LinuxQuestions.org

LinuxQuestions.org (/questions/)
-   Programming (https://www.linuxquestions.org/questions/programming-9/)
-   -   grep detecting carriage return, how ? (https://www.linuxquestions.org/questions/programming-9/grep-detecting-carriage-return-how-302823/)

Grafbak 03-17-2005 12:44 PM

grep detecting carriage return, how ?
 
Hello,

i am trying to let grep detect a carriage return, but im not sure how to do it. I have looked around but i can't find a good grep tutorial that covers this, or how to detect an ascii code with grep.

I have a large xml-file which contains several blocks of <BF:EVENT> </BF:EVENT> and i want to extract these blocks, and save these in a separate file.
It's a little tricky to detect the last </bf:event> because they come in groups of like 50000 times <bf:event> <bf:param> </bf:param></bf:event>.
I want to track the last line number in the block containing </bf:event> by the fact that </bf:event> is NOT followed by <bf:event> on the next line.

I think it should be something like this :

for i in counter
do
x = `grep -n "<bf:event"|cut -f1 -d: | head -n1`
y = `grep -n "</bf:event>/CR<bf:event>"|cut -f1 -d: | tail -n1`
head -n"$X" xmlfile.xml|tail ("$X"-"$Y") > partfile"$i".xml
done


However i can't get it to do what i want.
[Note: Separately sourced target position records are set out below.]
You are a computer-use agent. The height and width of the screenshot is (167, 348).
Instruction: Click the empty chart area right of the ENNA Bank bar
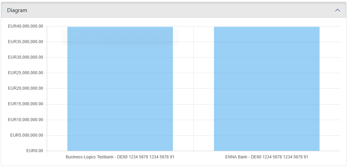pyautogui.click(x=330, y=89)
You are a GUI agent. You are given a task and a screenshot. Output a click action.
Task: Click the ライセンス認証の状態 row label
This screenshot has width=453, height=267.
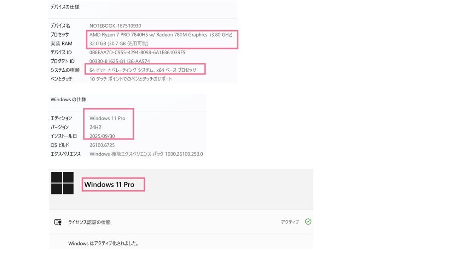(89, 222)
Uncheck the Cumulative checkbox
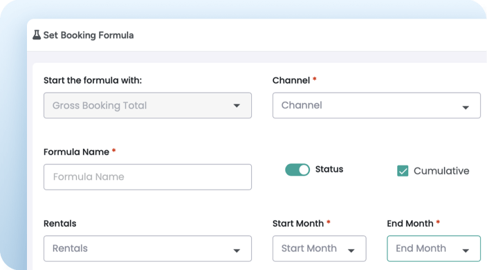 point(403,171)
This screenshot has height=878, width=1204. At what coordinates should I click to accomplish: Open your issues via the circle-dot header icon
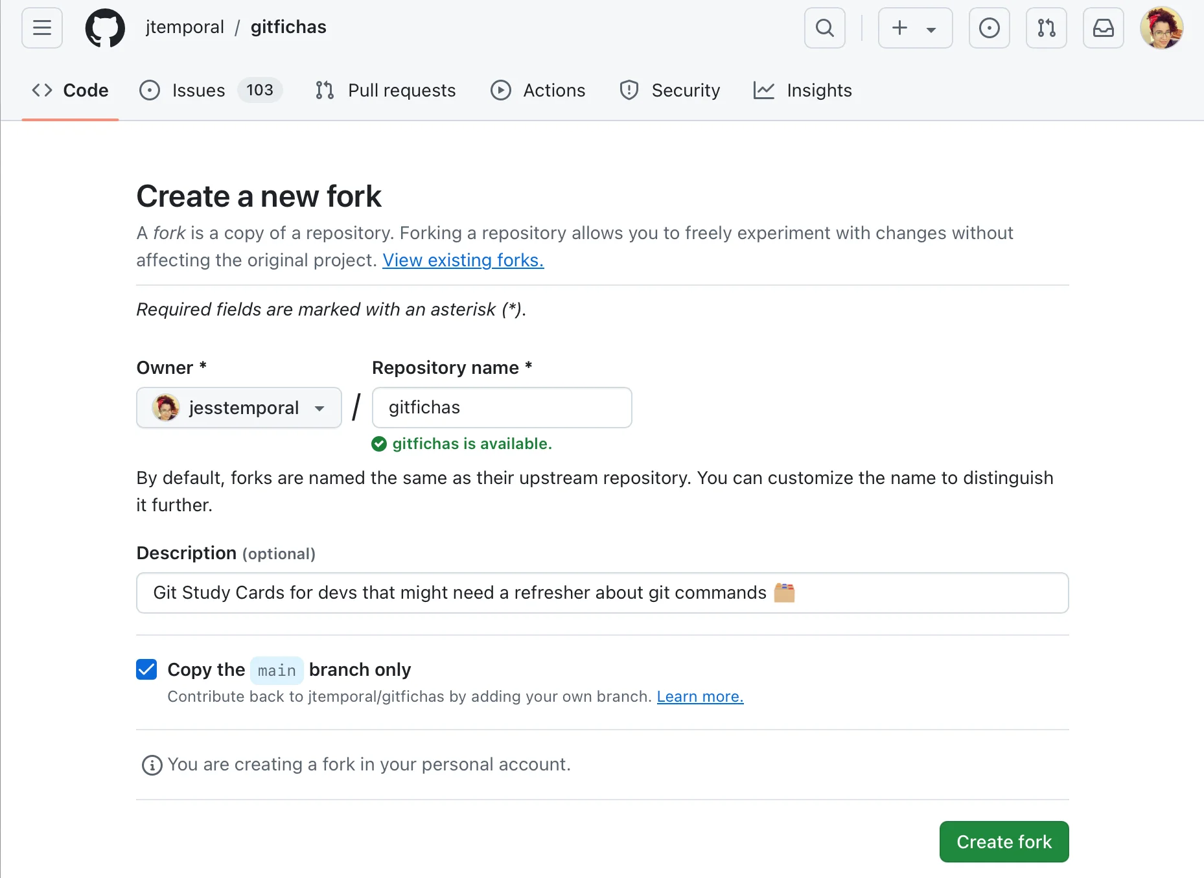pyautogui.click(x=988, y=28)
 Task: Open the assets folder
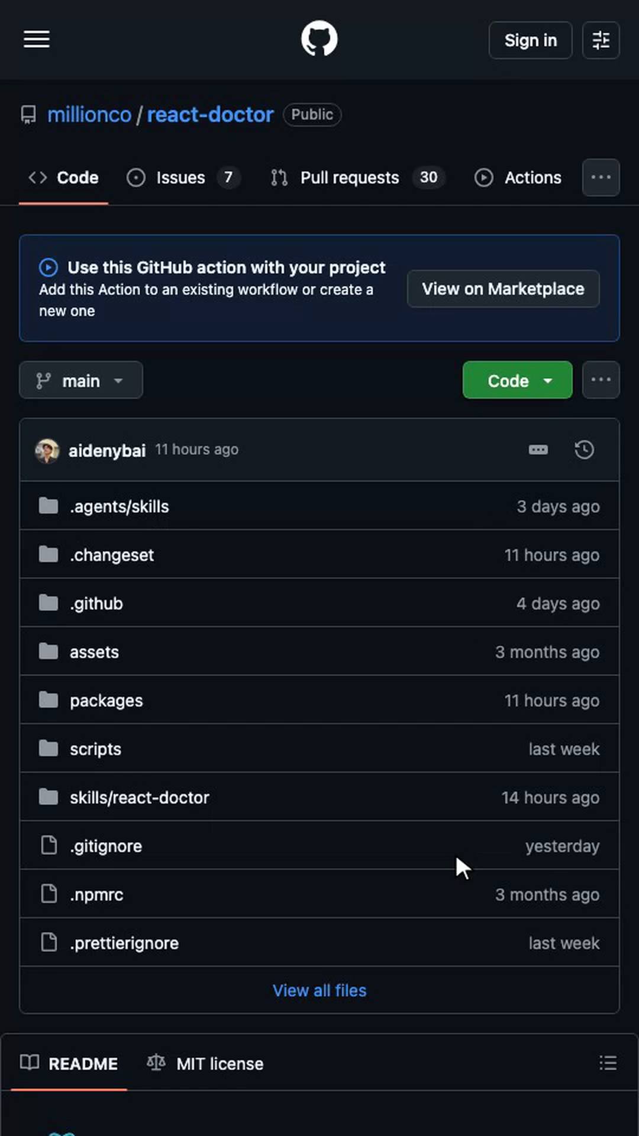(x=94, y=652)
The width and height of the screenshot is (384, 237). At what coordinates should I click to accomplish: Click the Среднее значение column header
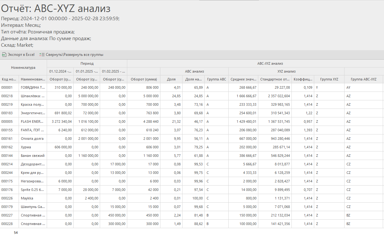pos(243,79)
Can somebody please help me out ?

Matir 03-17-2005 12:48 PM

Grep only works on a line-by-line basis. You cannot match the grep expression to multiple lines. I believe awk can do this, however.

keefaz 03-17-2005 12:53 PM

Try this perl script from another thread :
http://www.linuxquestions.org/questi...=xml+file+perl

Grafbak 03-17-2005 02:01 PM

Thank you for the program in Perl Cedrik. However i would like to avoid using it, because i already have written some lines in bash, and i want to try if i can solve it using bash. There is some educational purpose in it for me as well, i like bash, almost anything is allowed. But i hope you are willing to help me using bash.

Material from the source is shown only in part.